Hergé, pseud. of Georges Remi, 1907–83, Belgian cartoonist, creator of the cartoon character Tintin. The boy reporter and his faithful fox terrier Milou (Snowy in English translations) first debuted in a French newspaper in 1929. Accompanied by charmingly idiosyncratic sidekicks, they solved mysteries and foiled crime in exotic locations worldwide, appearing in 23 books (1930–76). Artistically, the cartoons depended on the ligne claire style, which eschewed shading, using instead inked lines of uniform weight and soft colors.

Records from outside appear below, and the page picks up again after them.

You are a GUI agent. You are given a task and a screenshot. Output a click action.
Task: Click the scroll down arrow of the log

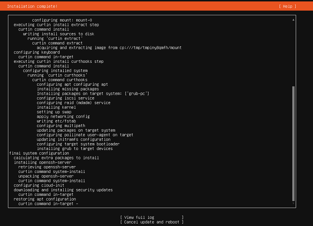294,203
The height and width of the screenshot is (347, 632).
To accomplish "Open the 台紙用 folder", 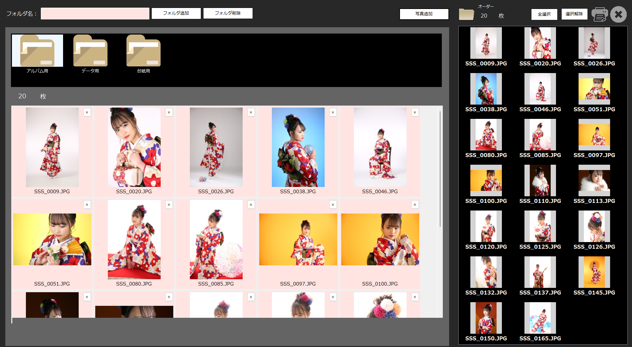I will point(143,51).
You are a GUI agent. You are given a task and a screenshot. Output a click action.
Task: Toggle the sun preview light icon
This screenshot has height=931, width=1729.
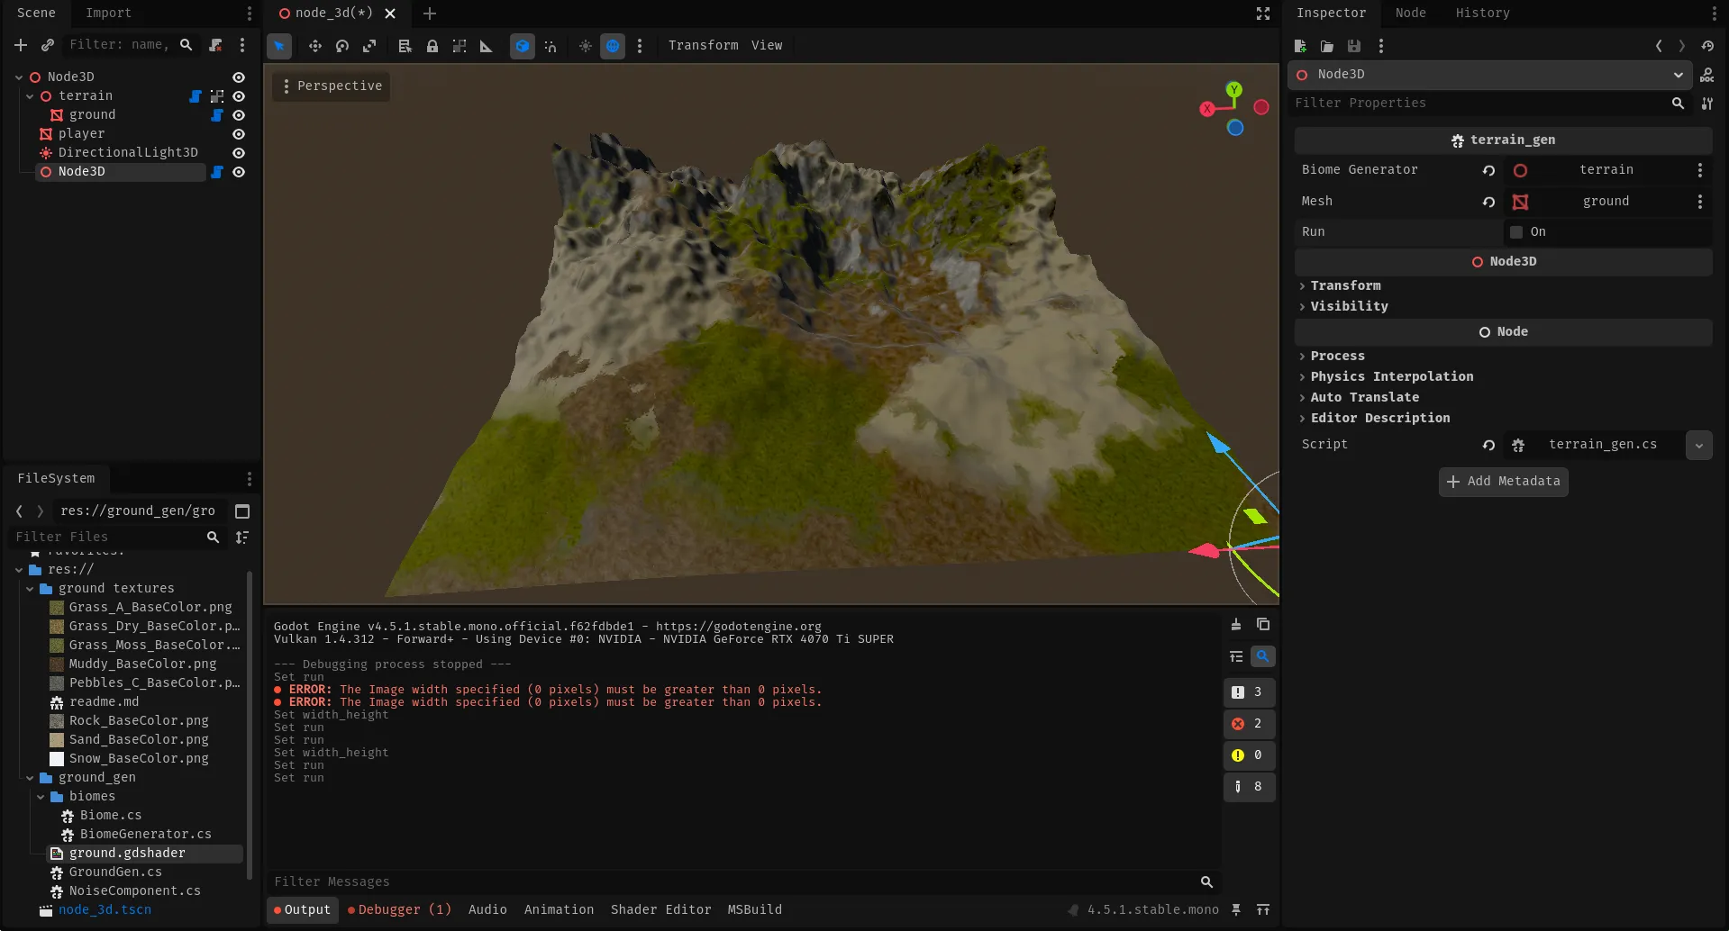[x=586, y=46]
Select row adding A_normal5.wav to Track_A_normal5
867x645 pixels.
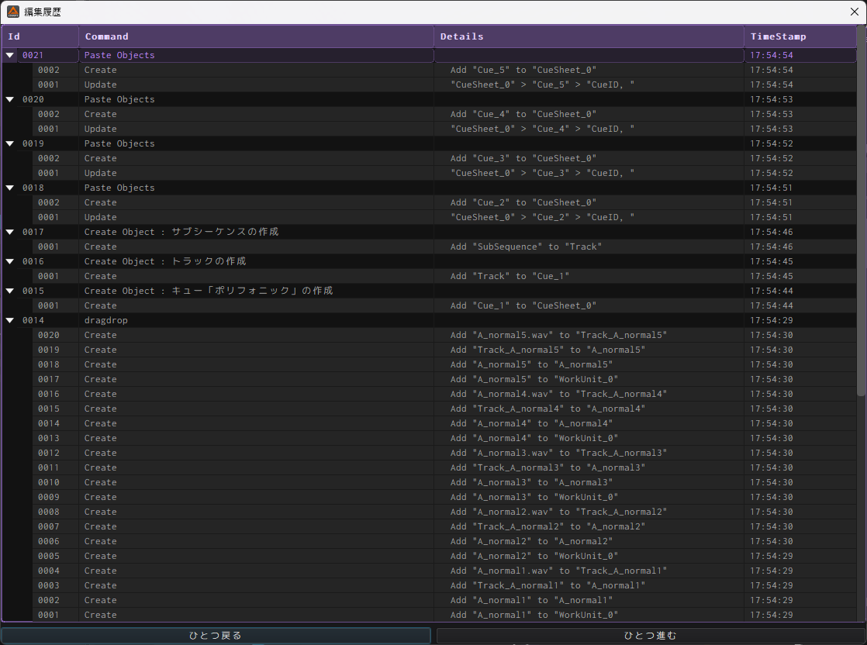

Hergé's early works tend to have colonialist, racist, and anti-Semitic aspects, and during World War II he worked for the profascist Le Soir newspaper. Avoiding postwar charges of collaboration, he subsequently created a series of witty, lively, and action-filled adventures that most critics consider his best, e.g., The Calculus Affair (1956), The Red Sea Shark (1958), and The Castafiore Emerald (1963). One of the 20th cent.'s most influential cartoonists, Hergé was also a talented illustrator and graphic designer. The Hergé Museum in Louvain-la-Neuve, Belgium, opened in 2009.
See biographies by P. Assouline (1996, tr. 2009) and B. Peeters (2002, tr. 2011); B. Peeters, Tintin and the World of Hergé (tr. 1992); M. Farr, The Adventures of Hergé, Creator of Tintin (2008); J.-M. Apostolidès, The Metamorphosis of Tintin (tr. 2009); P. Goddin, The Art of Hergé, Inventor of Tintin (2 vol., 2008–).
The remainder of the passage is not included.